INTRODUCTION
Abnormal fetal growth is associated with adverse short and long-term outcomes1,2. Neonates born at the lower end of the birth weight continuum have a high risk of morbidity and mortality3,4 including poor neurobehavioral outcomes5-7. Yet, a non-linear association between birth weight and adverse outcomes has been reported8-11, disclosing a reverse J-shaped/U relationship. As worldwide obesity ratios are rising12-17, research focusing on the upper birth weight end, typically defined as large-for-gestational-age (LGA, >90th percentile), is increasing.
Neonates born LGA are at increased risk of mortality, obesity, type 2 diabetes, cardiovascular diseases, and metabolic syndrome18-22. However, evidence regarding neurodevelopmental outcomes is limited and inconsistent. In addition, the lack of consensus on terminology and criteria, with different cutoff values and the use of absolute birth weight or its normalization by gestational age hampers generalization. Elevated birth weight was associated, from childhood to adulthood with impaired cognitive function10,23,24, poor educational attainments8,25,26, and with cerebral palsy27, autism28, attention difficulties29, social disorder symptoms30 and externalizing behaviors11. However, other studies found no association31,32, or even a positive relationship33,34, with better development and higher educational outcomes for LGA compared to adequate-for-gestational-age (AGA).
A further limitation is that previous studies focused on children to adults, leaving unexplored the early years of life –a crucial period for neurodevelopment–. Biologically plausible models suggest a higher risk for poor cognitive outcomes in LGA compared to the general population11,35. Fetal growth is influenced by complex interactions between fetal genes and intrauterine environment, so that several studies have suggested that an adverse fetal environment translates into being LGA36-38. But perinatal central nervous system (CNS) dysfunctionality in LGA neonates remains unexplored.
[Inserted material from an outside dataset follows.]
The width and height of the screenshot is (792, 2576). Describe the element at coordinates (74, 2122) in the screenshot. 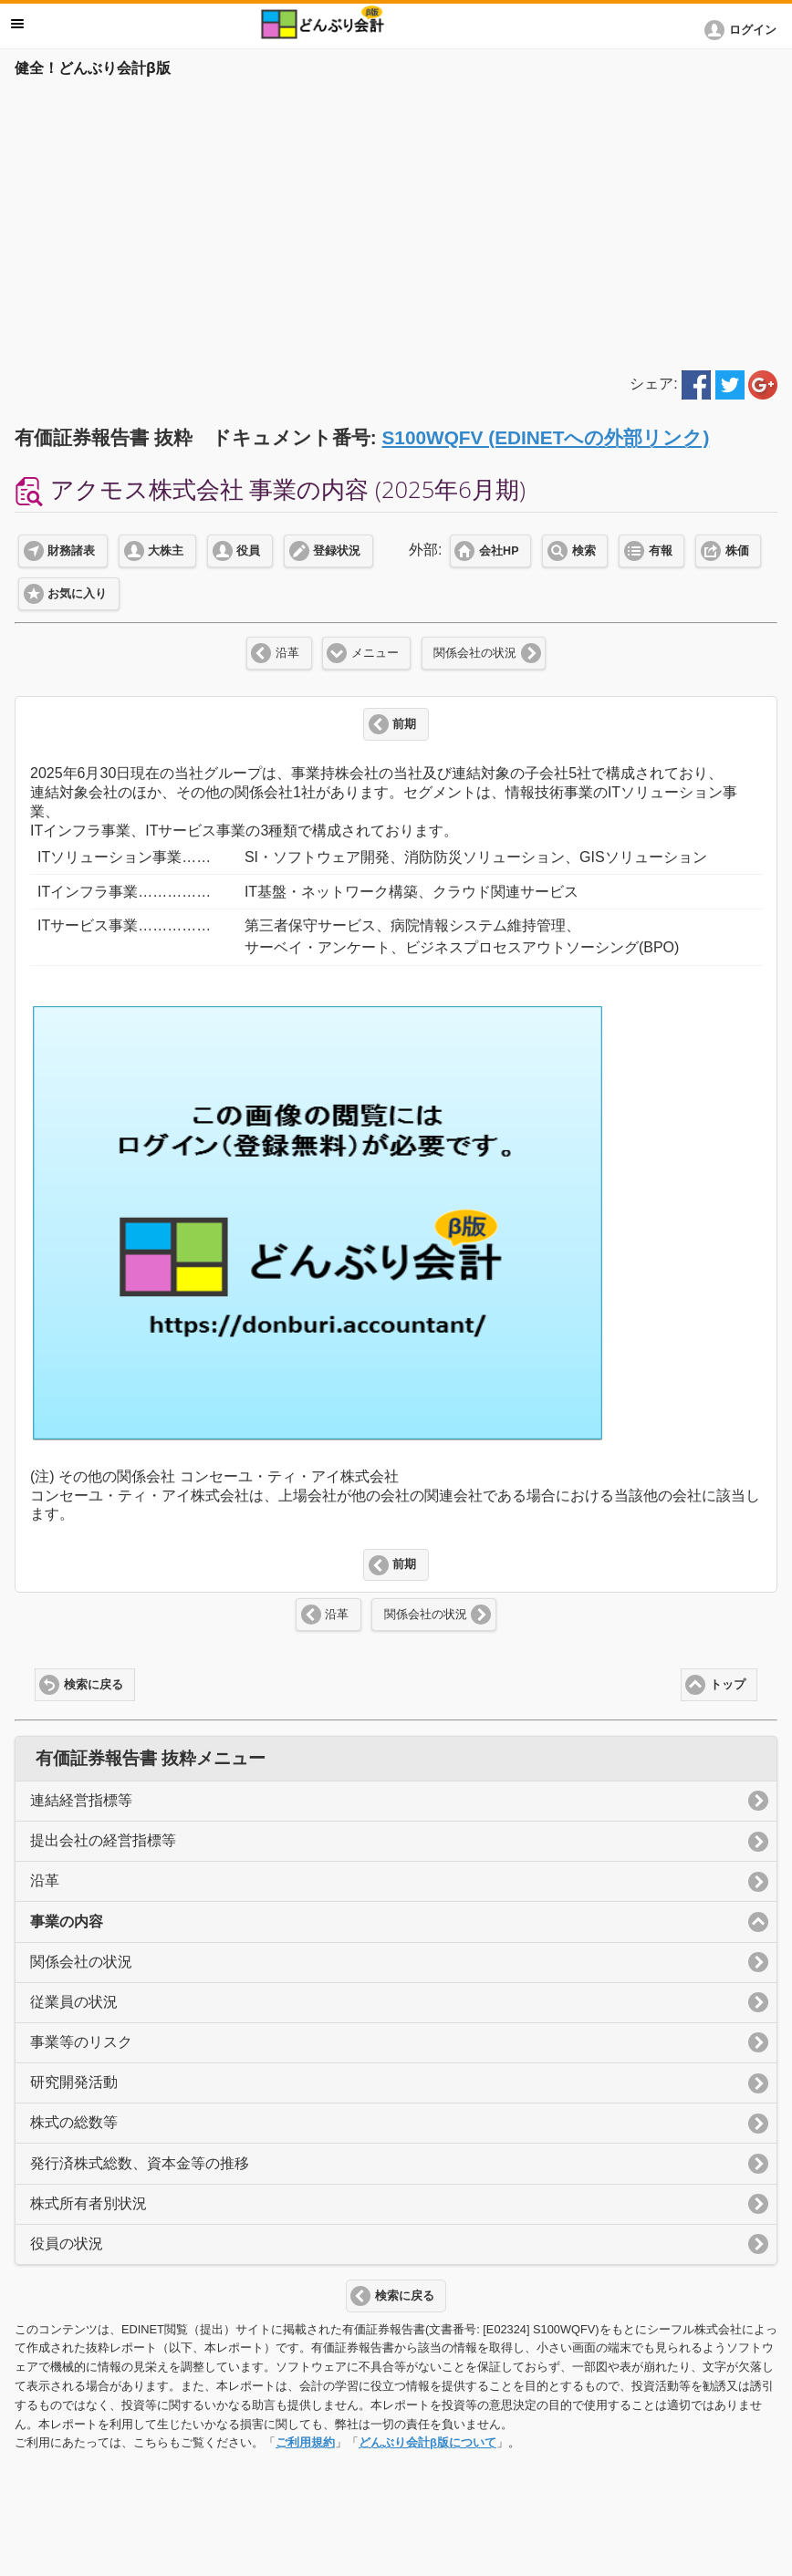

One approach, recently used to disclose functional CNS affections at birth in FGR neonates39, is through recordings of the frequency-following response (FFR), a variant of the auditory brainstem response (ABR) elicited to speech sounds.
FFRs provide a snapshot into the neurophysiological encoding of the periodic sound features of the human language across the auditory system40-42. FFR is disrupted in children affected by dyslexia, reading impairment and autism43-47, and predicts literacy skills one year ahead48, supporting its sensitivity to neurodevelopmental outcomes. Recordings of the neonatal FFR have been successfully carried out in the general population49-53 and under several pathological conditions such as hyperbilirubinemia54 and FGR39. Here we tested in a case-control sample of 50 neonates, whether being born LGA would lead to an altered neural processing of speech sounds.